- **INPUT DATA**
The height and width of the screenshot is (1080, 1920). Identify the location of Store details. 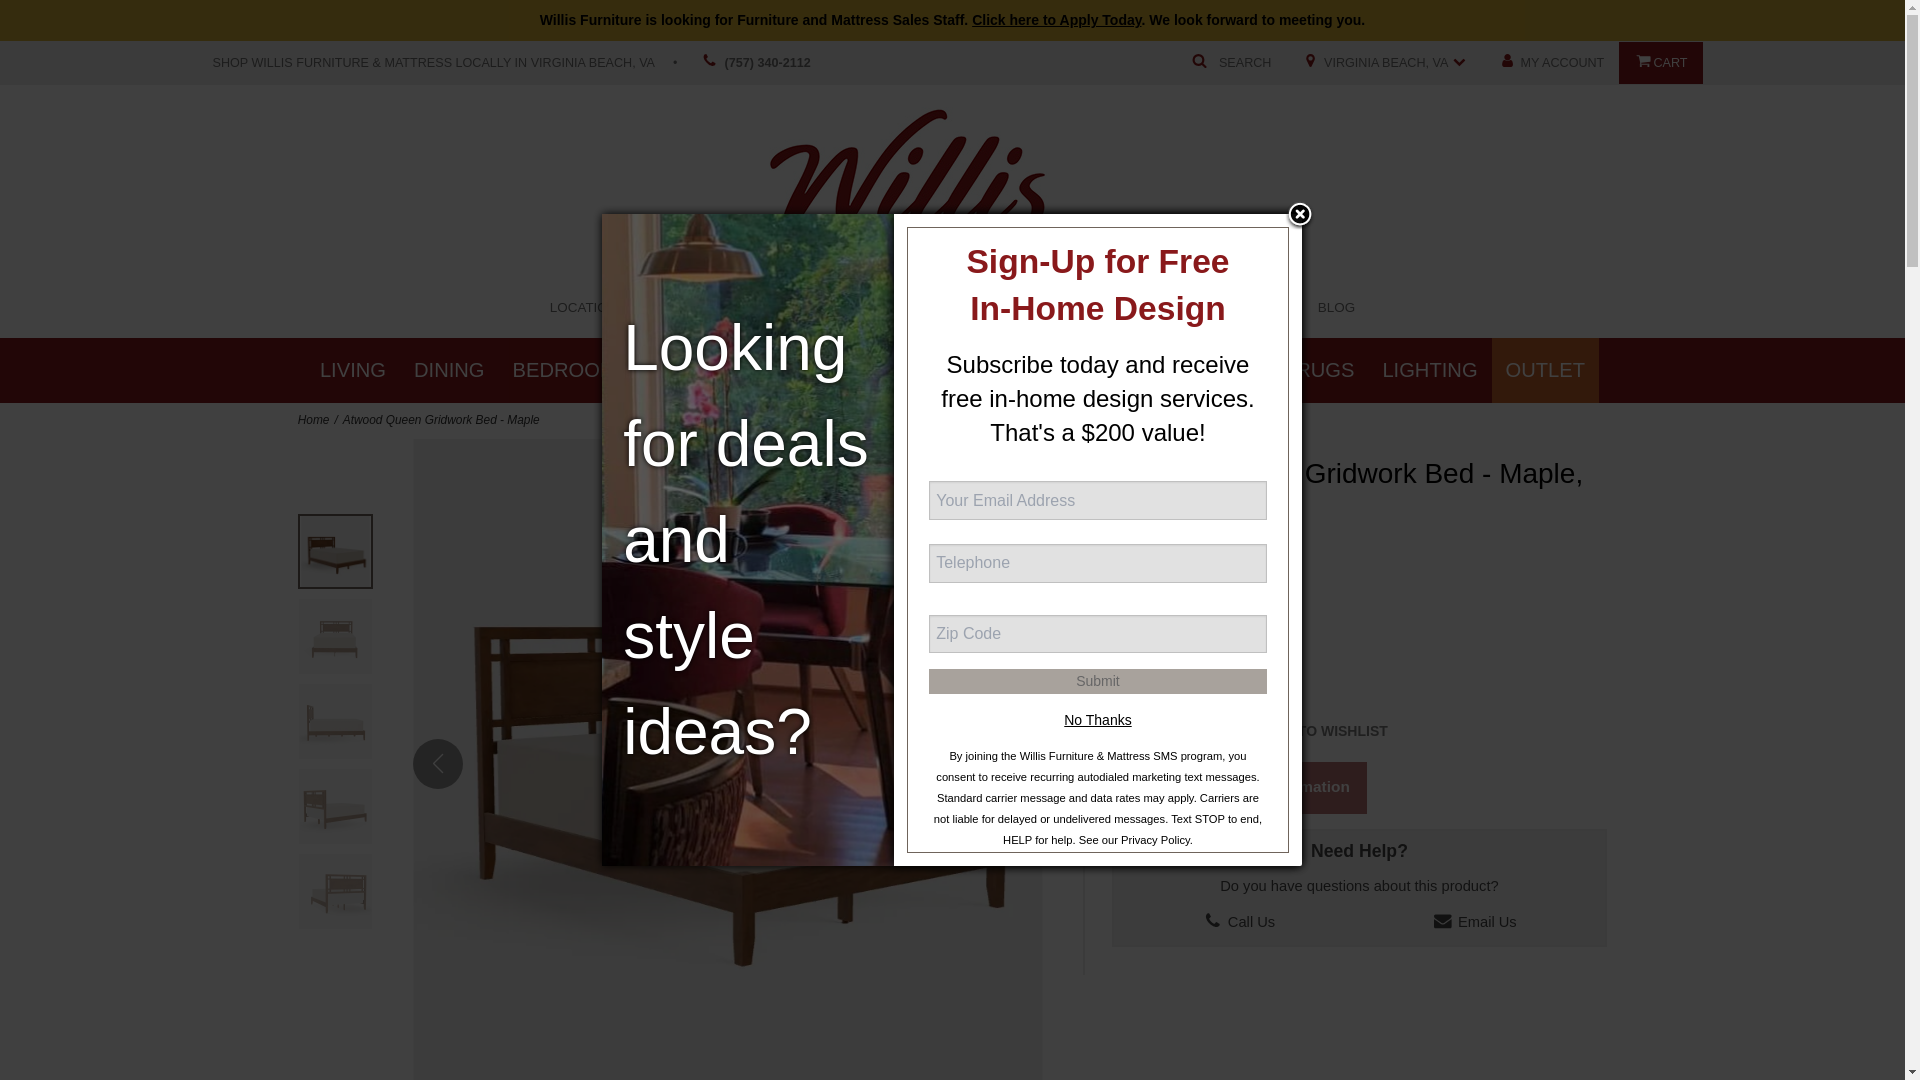
(1384, 63).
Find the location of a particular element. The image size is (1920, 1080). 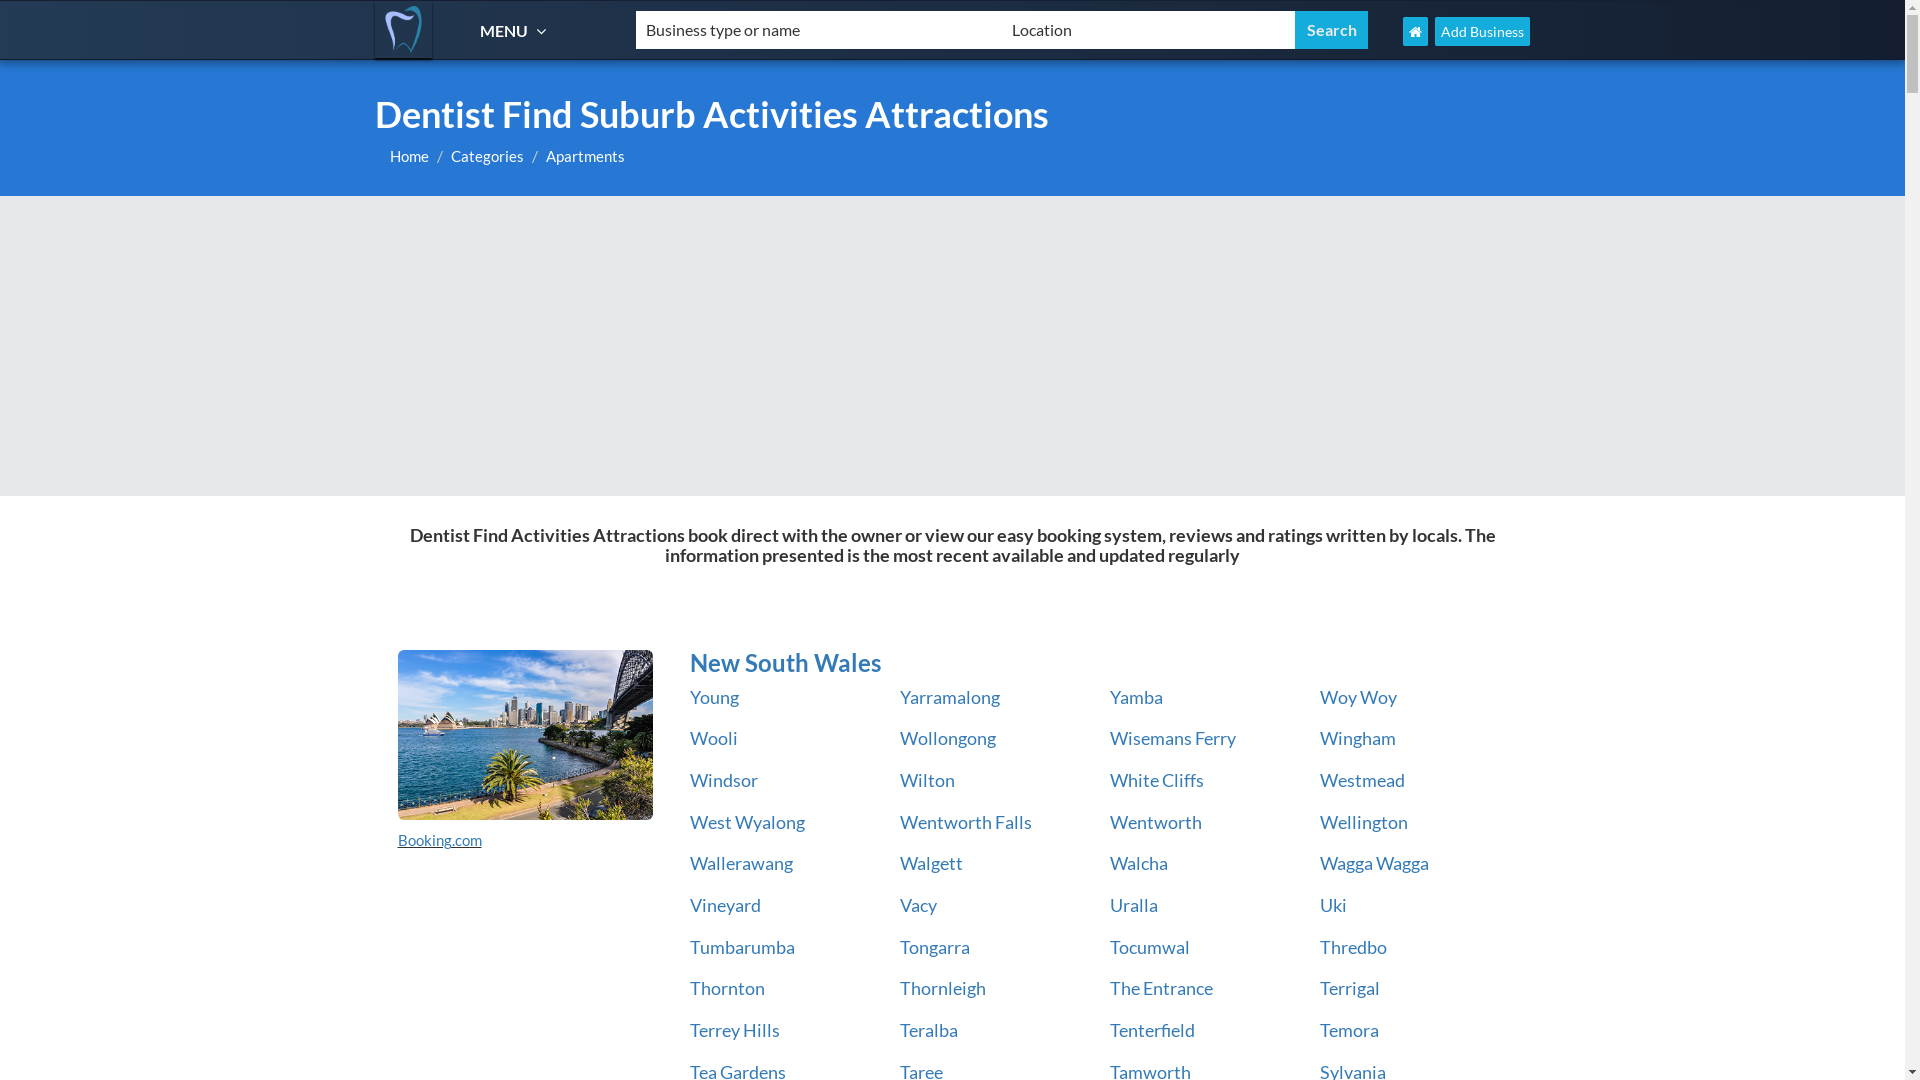

Woy Woy is located at coordinates (1358, 697).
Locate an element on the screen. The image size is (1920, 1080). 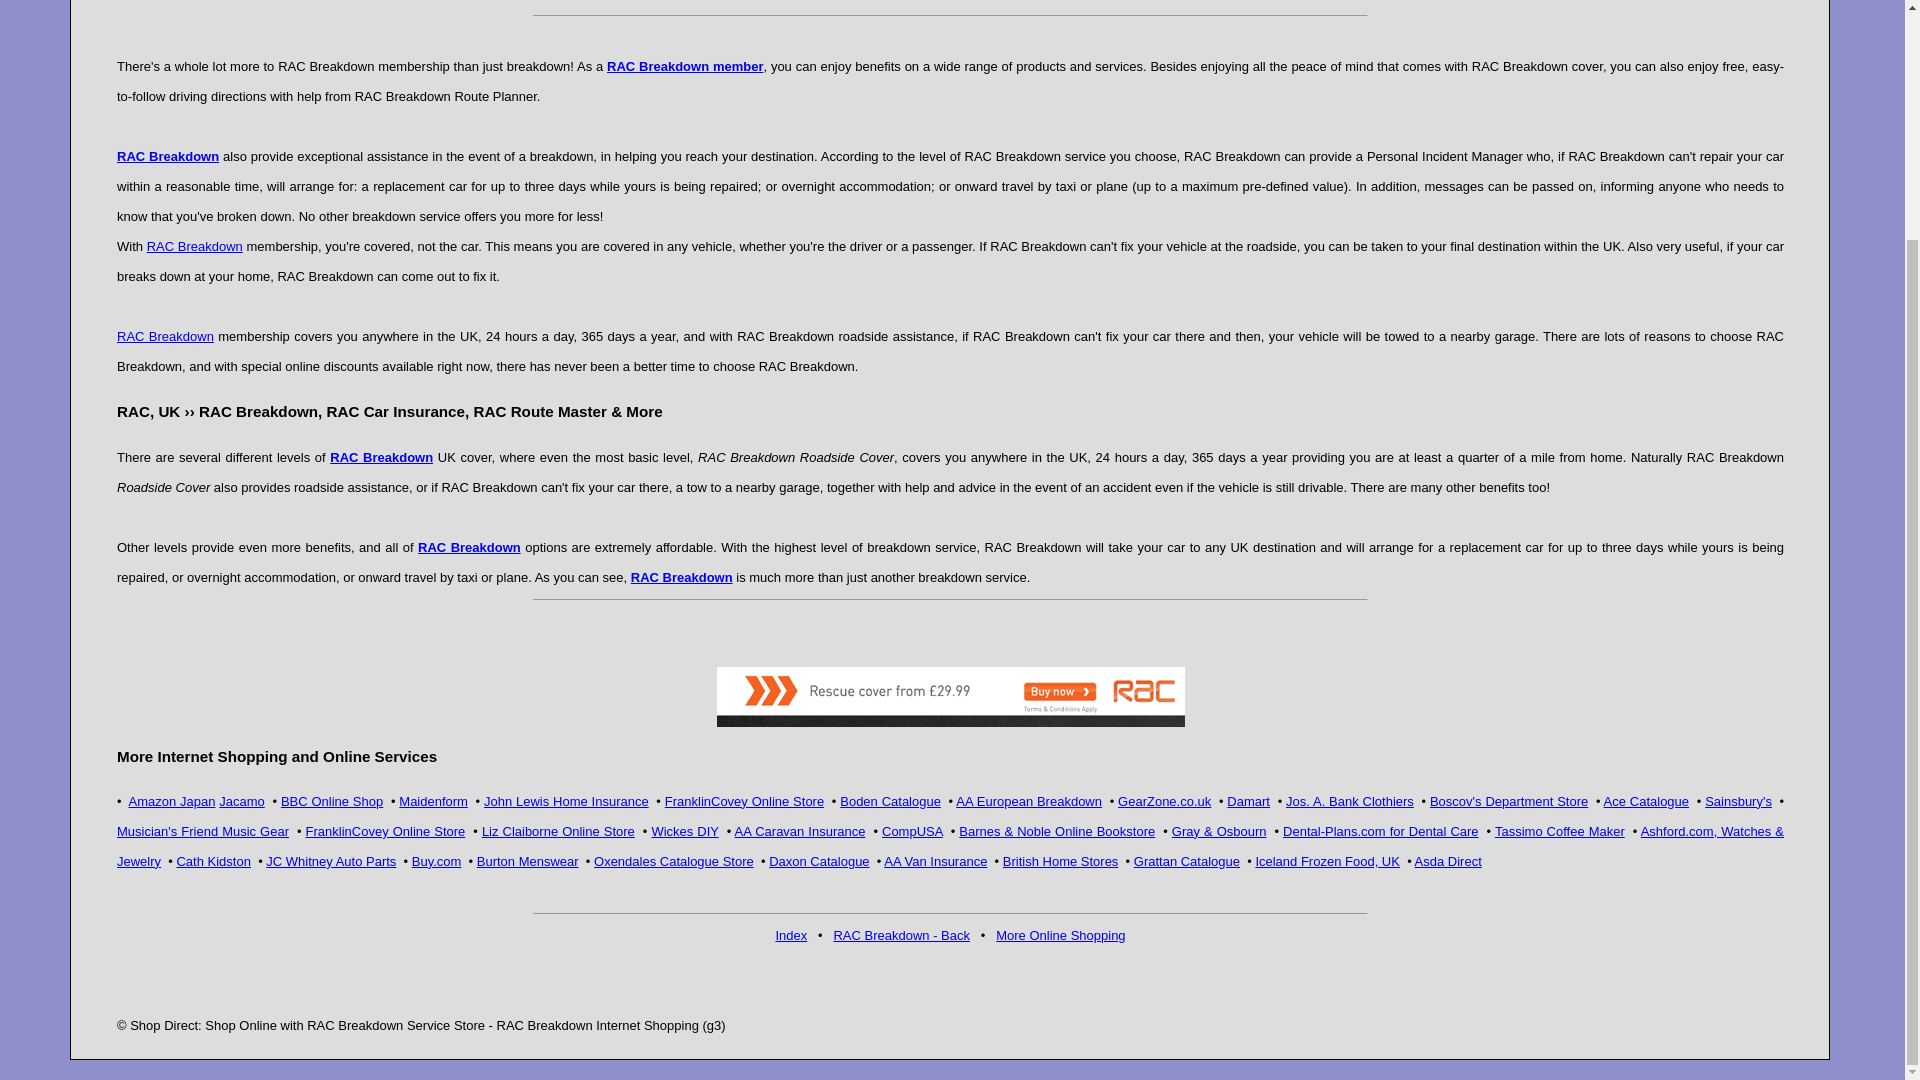
Boscov's Department Store is located at coordinates (1508, 800).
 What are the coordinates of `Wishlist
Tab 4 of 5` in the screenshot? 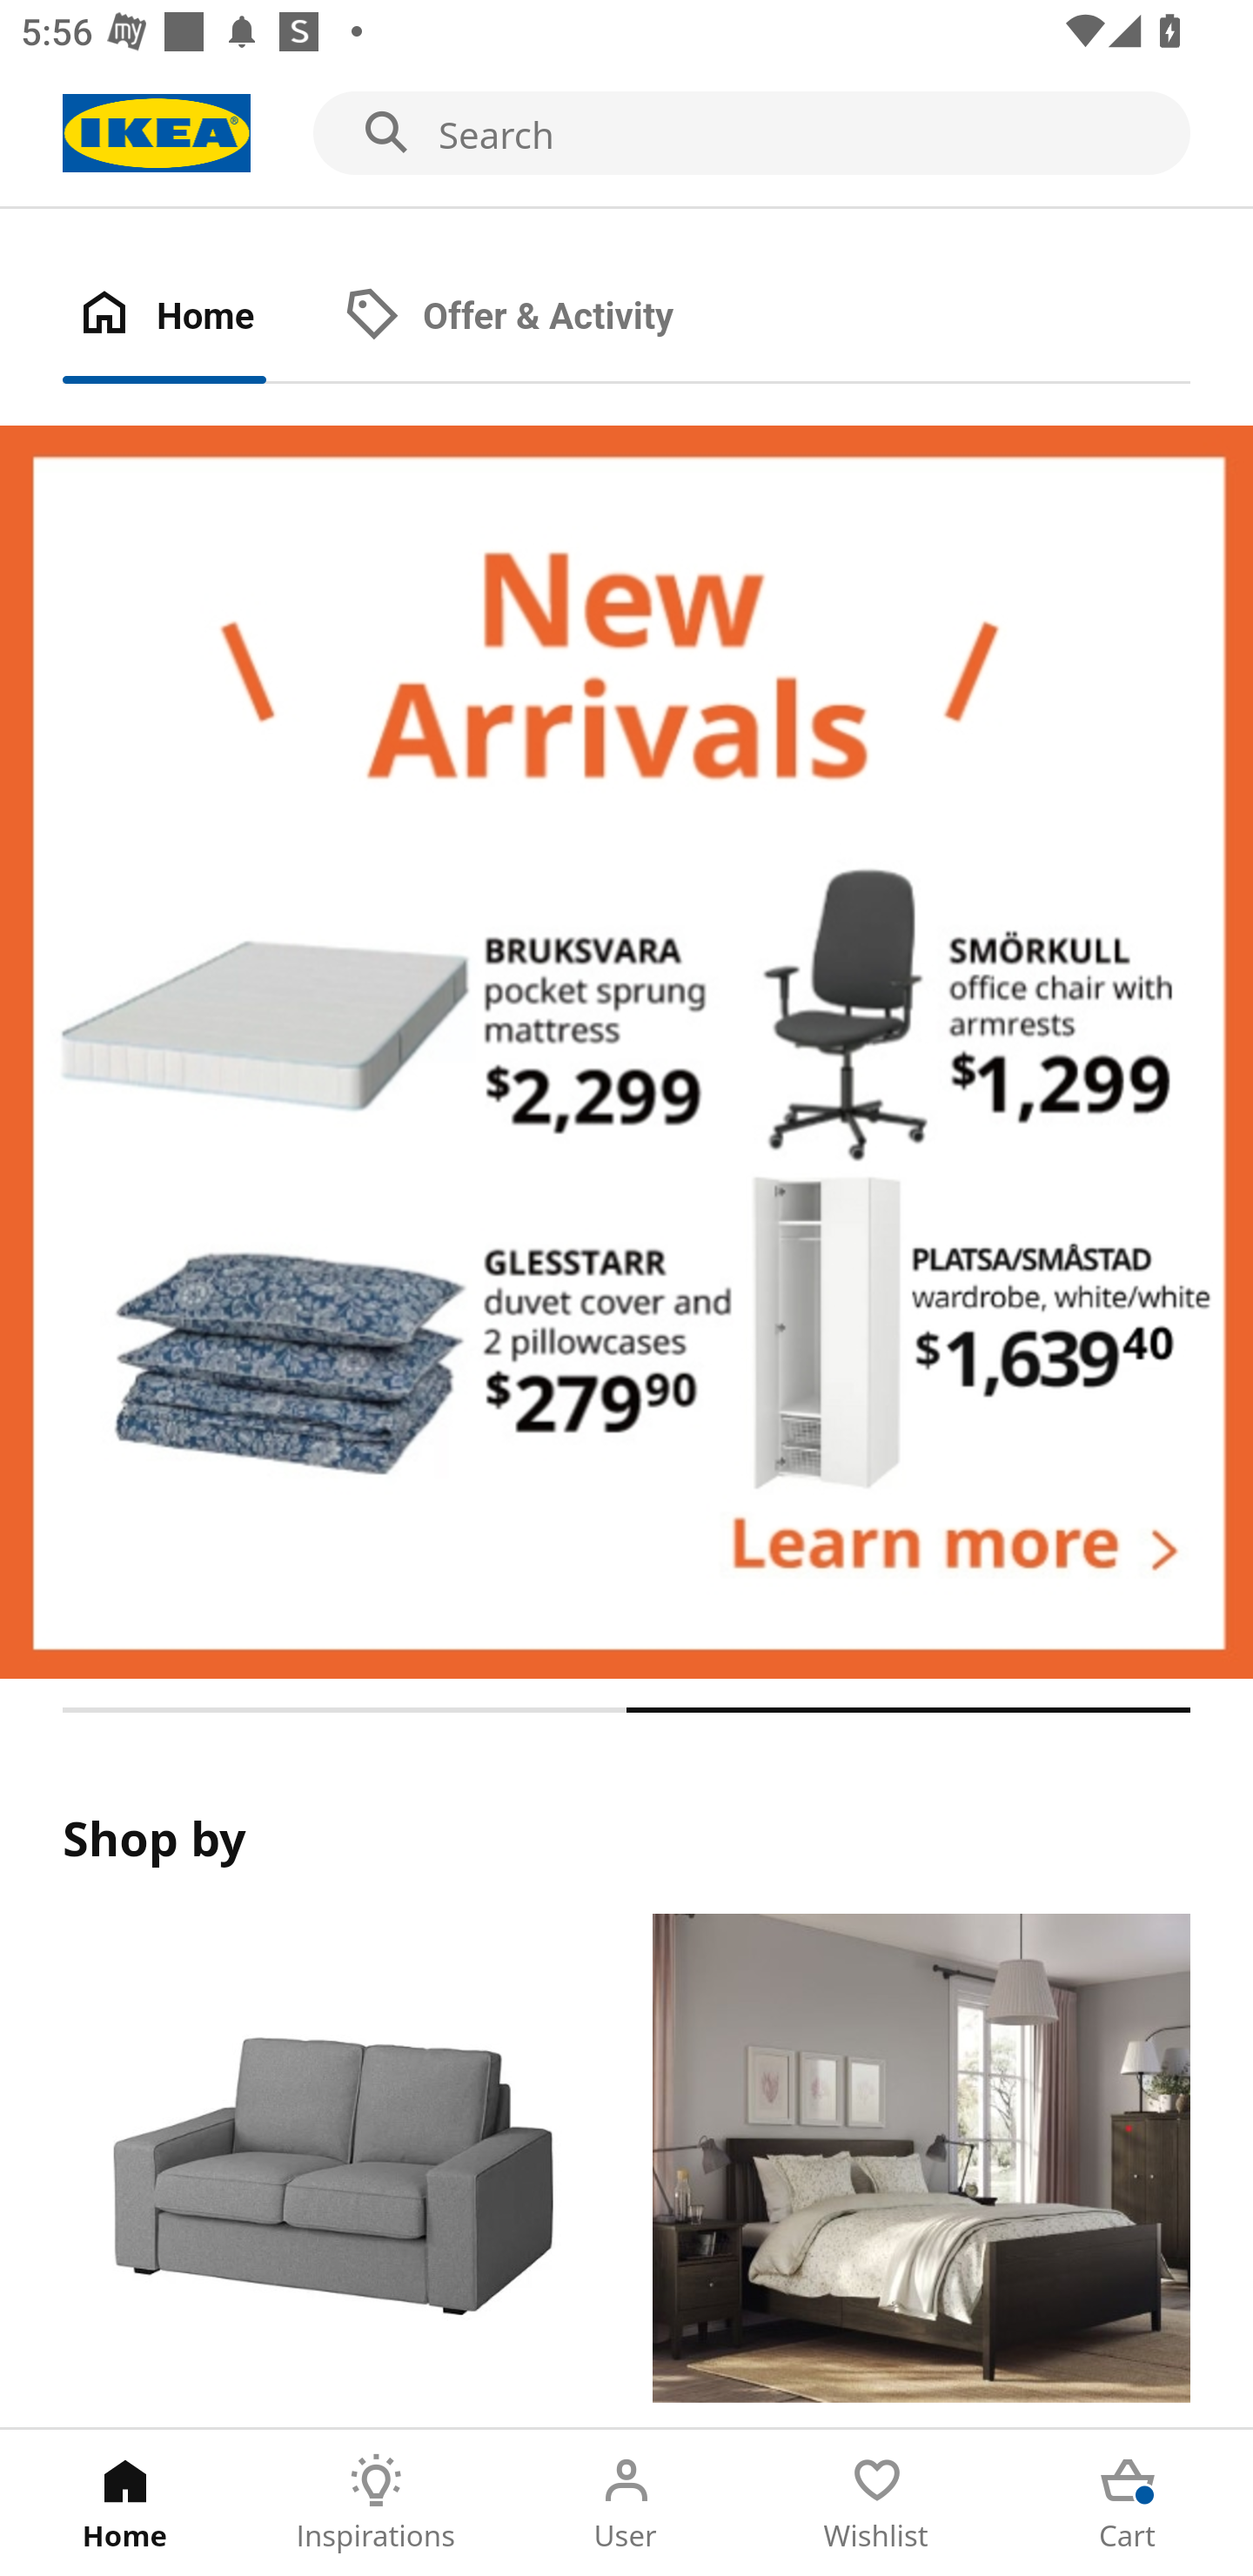 It's located at (877, 2503).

- **TO DO**
Copy the listing from its first line through the line that contains "Woy Woy is located", changing "Store details" to "Shop details" and keeping everything else the same. Leave the pictures out.

- **THE REPLY**
The height and width of the screenshot is (1080, 1920). Identify the location of Shop details. 
(1384, 63).
Find the location of a particular element. The image size is (1920, 1080). 

Woy Woy is located at coordinates (1358, 697).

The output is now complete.